Roger Williams has been searching for a new Providence space for well more than a year and had been hoping to choose a new site before its last Washington Street lease expired in May, allowing it to open its new location by Dec. 2015.

After a comprehensive bidding process last year, Roger Williams had selected the headquarters of the Providence Journal at 75 Fountain St. as its new downtown location and was negotiating to lease 60,000 square feet there in December when Journal owner A.H. Belo Corp. announced it was putting the paper up for sale, Curtis said.

Although Belo has since completed a sale agreement for the paper, the building is still on the market, and Curtis said the uncertainty of the pending sale caused the school to re-evaluate and “the question of a long-term lease could not be answered on a timely basis and the university ultimately decided to seek other options,” Curtis said.

A second round of bidding led to the selection of 1 Empire Plaza.
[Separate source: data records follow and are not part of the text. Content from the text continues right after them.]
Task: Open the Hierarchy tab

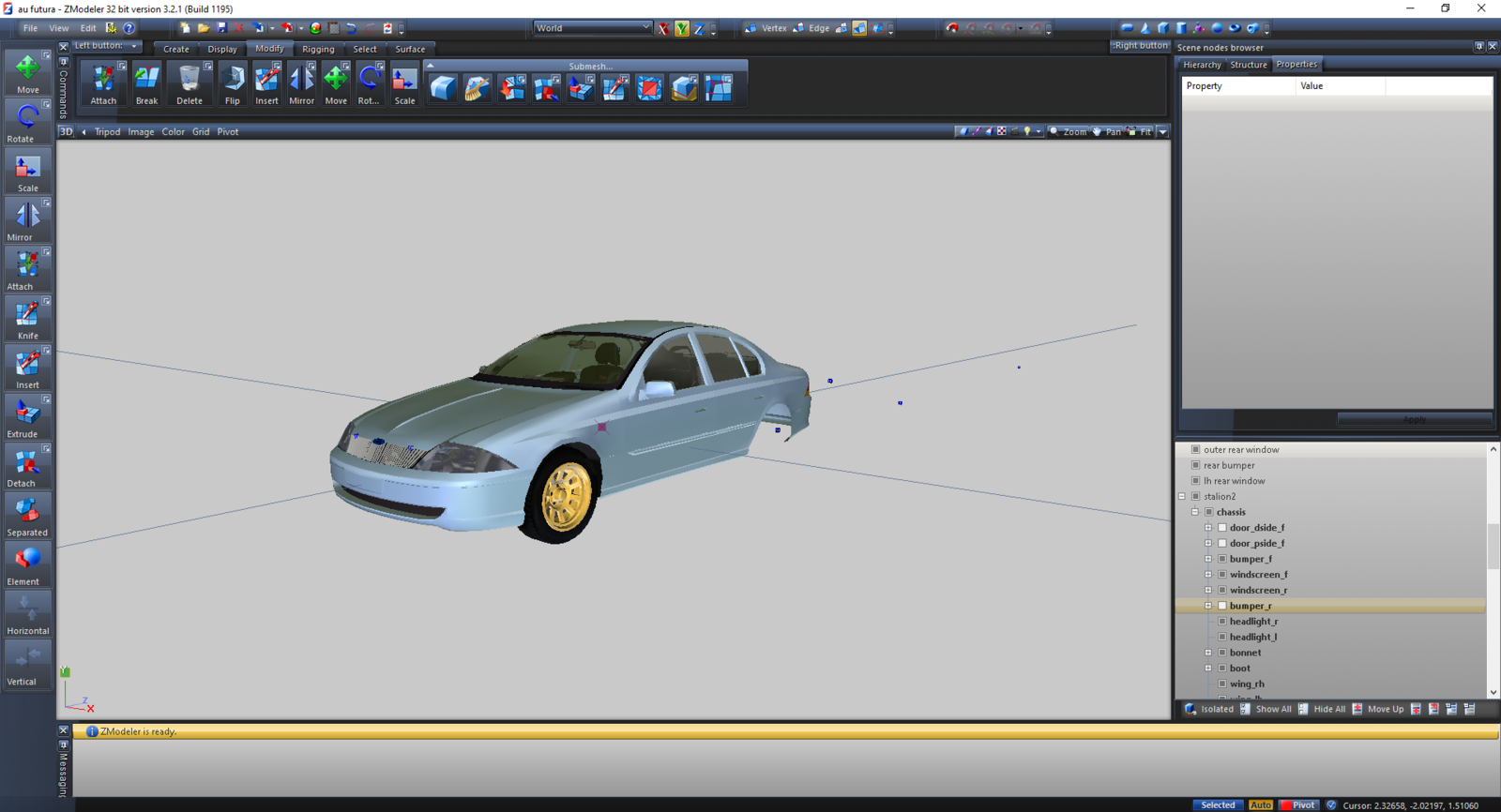Action: [x=1202, y=65]
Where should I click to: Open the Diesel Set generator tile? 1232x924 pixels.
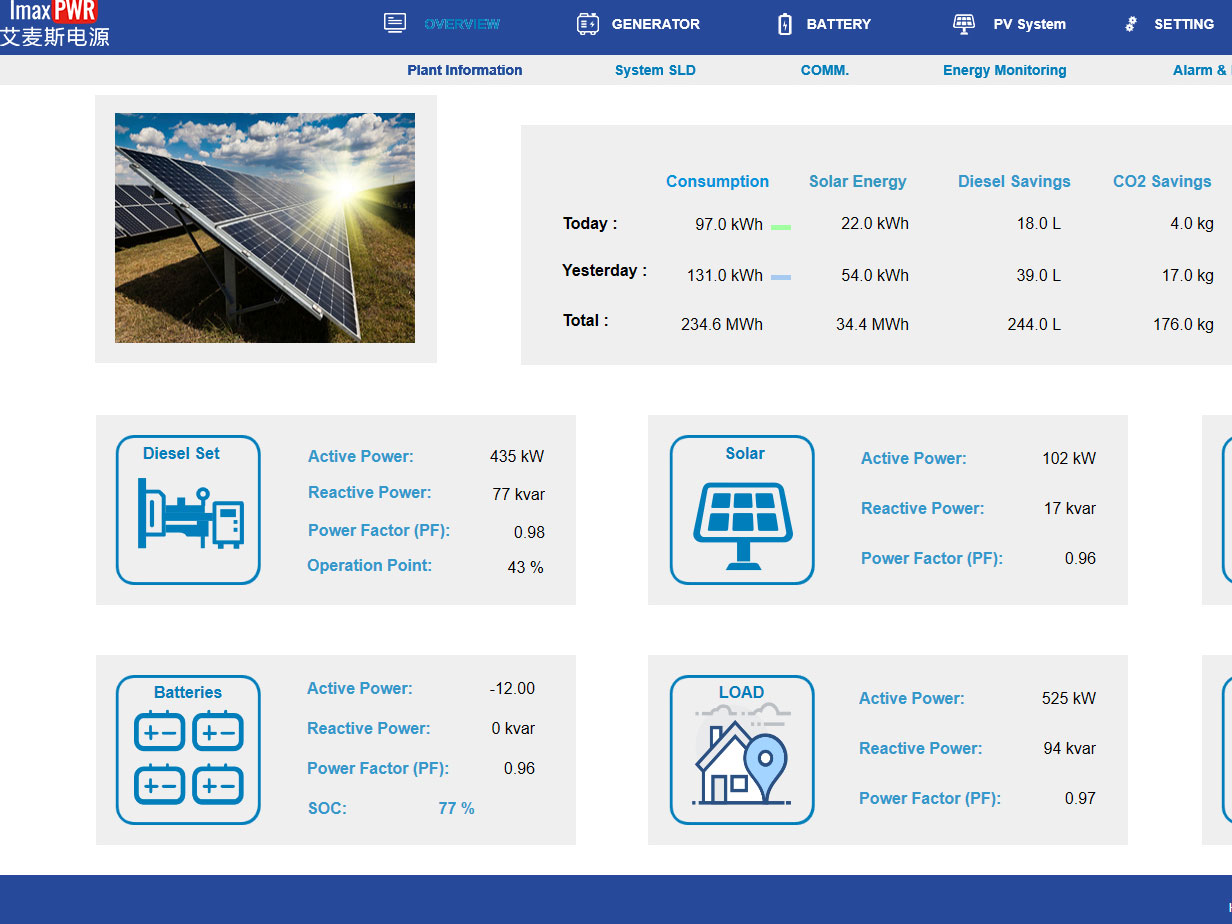[x=188, y=510]
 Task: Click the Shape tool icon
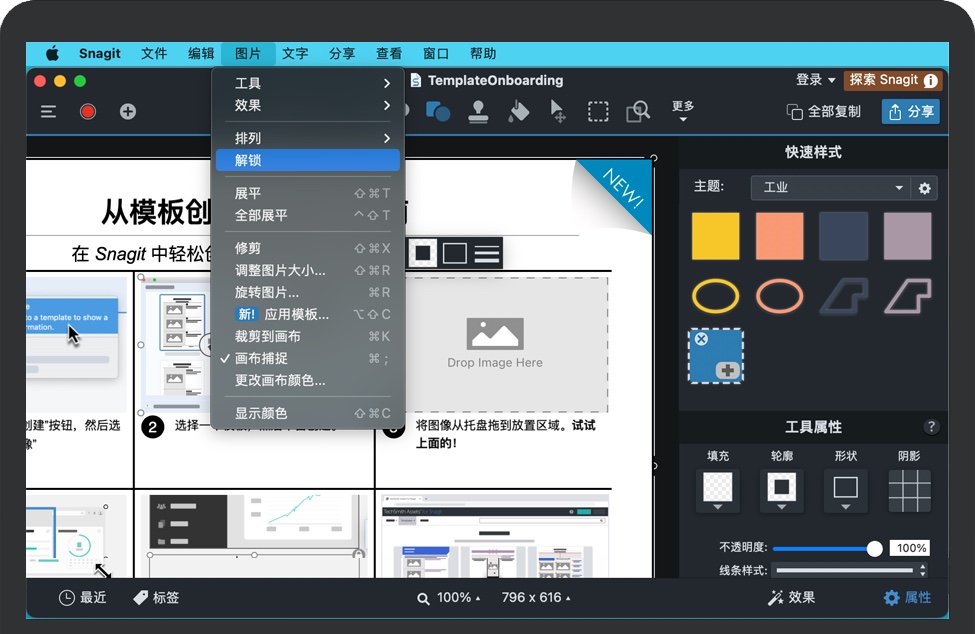tap(438, 112)
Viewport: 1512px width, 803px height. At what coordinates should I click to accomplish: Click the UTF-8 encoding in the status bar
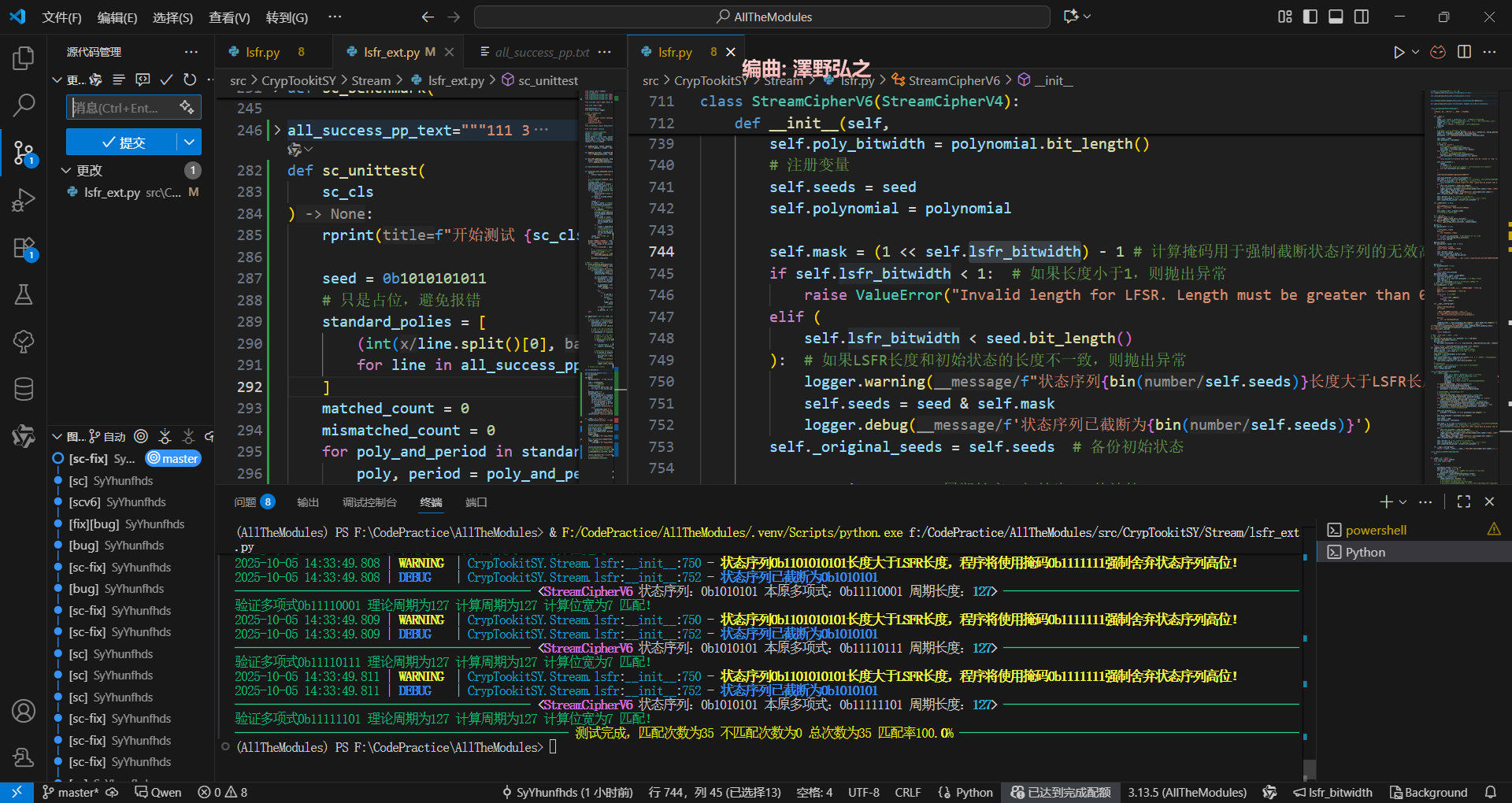(x=863, y=792)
Other buildings the school has considered included:

  • 75 Fountain St., home of The Providence Journal.
  • 111 Fountain St., the vacant Fogarty Building.
  • 60 Eddy St., home of Big Nazo Lab.
  • 1 Weybosset Hill, the former home of Cookson America, where Johnson & Wales University has a first-floor shop.

    The six-story 1 Empire Plaza has 104,000 square feet of space and Roger Williams officials could not immediately say if the school would occupy particular floors or segments of the building.

    The building, originally built for Blue Cross & Blue Shield of Rhode Island, has been empty since 38 Studios declared bankruptcy in the spring of 2012.